Een macro is een reeks toetsenbordstreken opgenomen door een applicatie.Deze toetsaanslagen vertegenwoordigen vaak opdrachten binnen een stukje software die worden gecombineerd om het werk te verminderen dat nodig is om de functies uit te voeren.Macro's worden vervolgens in de toepassing opgeslagen om herhaald gebruik mogelijk te maken.

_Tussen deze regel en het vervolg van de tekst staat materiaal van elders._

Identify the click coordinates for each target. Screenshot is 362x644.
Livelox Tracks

Bij het opnemen van een macro binnen een applicatie zoals Microsoft Word , worden de toetsenbordstreken of -opdrachten gebonden aan een sneltoets of opgeslagen in een werkbalk die ze toegankelijk maakt via de muis.Vervolgens kan de opgeslagen volgorde van opdrachten eenvoudig worden uitgevoerd door op een gereedschapsbalknop te klikken of op de toegewezen toetsen te drukken.

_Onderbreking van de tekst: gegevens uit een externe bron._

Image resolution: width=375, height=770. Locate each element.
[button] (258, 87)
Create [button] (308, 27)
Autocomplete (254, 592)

Stel dat een Microsoft Word Gebruiker was op zoek naar een snelle manier om een document op te slaan en vervolgens Word .Dit kan binnen een macro worden vastgelegd om de opslagactie en de exit -actie als volgt te combineren met behulp van Microsoft Word 2007:

    1. Kies het tabblad View van het kantoorlint
    2. Selecteer het MacROS -object uit de macro -groep aan de rechterkant van het lint
    3. Selecteer recordmacro uit het Fly Out -menu

Zodra het recordMacro -object is geklikt, er verschijnt een dialoogvenster waarmee de gebruiker een naam kan bieden en de werkbalkknop of sneltoets kan toewijzen die deze zal activeren.Gewoonlijk worden bij het toewijzen van een sneltoets voor een macro, de CTRL-, Shift- of ALT -toetsen ingedrukt in combinatie met de toets die wordt toegewezen.De Modifier -toetsen, CTRL, Shift en ALT kunnen ook in elke combinatie met een toets worden samengedrukt.Het idee is om de macro -toetsenbordstreken zo eenvoudig mogelijk te houden om gemakkelijk herhaald gebruik mogelijk te maken.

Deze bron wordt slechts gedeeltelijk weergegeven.